• [STUDY TEXT]:

'''

This case study explores the risks of using public Wi-Fi networks to send financial information.
Case studies are based on real events. All names and identifying information have been removed.
Mrs B was in the process of purchasing a house. The day before the deposit was due, she realised she didn’t have her solicitor’s bank account details to transfer the money to. She was also at the airport waiting for a flight to the Caribbean and so had limited time.
Using the free Wi-Fi at one of the airport coffee shops, Mrs B emailed her solicitor to ask for the details she needed. She received two emails back – both appearing to be from her solicitor’s firm. The first contained the details she’d asked for, the second the details for a different account and a message explaining the firm’s primary bank account was being audited and asking her to transfer the deposit to the alternative account.
Unfortunately, the second email was sent by fraudsters. They’d set up a Wi-Fi access point with a name very similar to the coffee shop’s and were intercepting data and emails from people who thought they were using the real Wi-Fi. By reading the emails between Mrs B and her law firm, they’d learned about the deposit she was due to pay.

'''

• [DATA]:
'''

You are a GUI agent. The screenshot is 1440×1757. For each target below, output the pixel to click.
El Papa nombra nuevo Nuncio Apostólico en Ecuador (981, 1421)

'''

• [WORK TASK 1]:
In the public Wi-Fi case study, where was Mrs B flying to?
• [WORK TASK 2]:
Write out the public Wi-Fi case study again, everything from "This case study" down to "have been removed.", but switch "financial information" to "banking details".
• [WORK TASK 3]:
Proceed with the public Wi-Fi case study from where it stops.

• [ANSWER 1]:
The Caribbean.

• [ANSWER 2]:
This case study explores the risks of using public Wi-Fi networks to send banking details.
Case studies are based on real events. All names and identifying information have been removed.

• [ANSWER 3]:
Unaware of this, and in a hurry to catch her flight, Mrs B followed the instructions in the second email and arranged with her bank to transfer the £60,000 deposit to the fraudulent account.
Shortly after her flight landed she received another email thanking her for the funds. Assuming everything had gone smoothly, she thought no more of it. Two days later, however, another email arrived from her solicitors – this time asking when the funds would be transferred.
By this time, the fraudster had withdrawn the money from the fraudulent account.
As Mrs B’s bank had acted on her specific instructions, they refused to offer any refund. Her solicitors, who had acted in good faith, were not liable either. This left Mrs B to bear the loss of the £60,000 herself.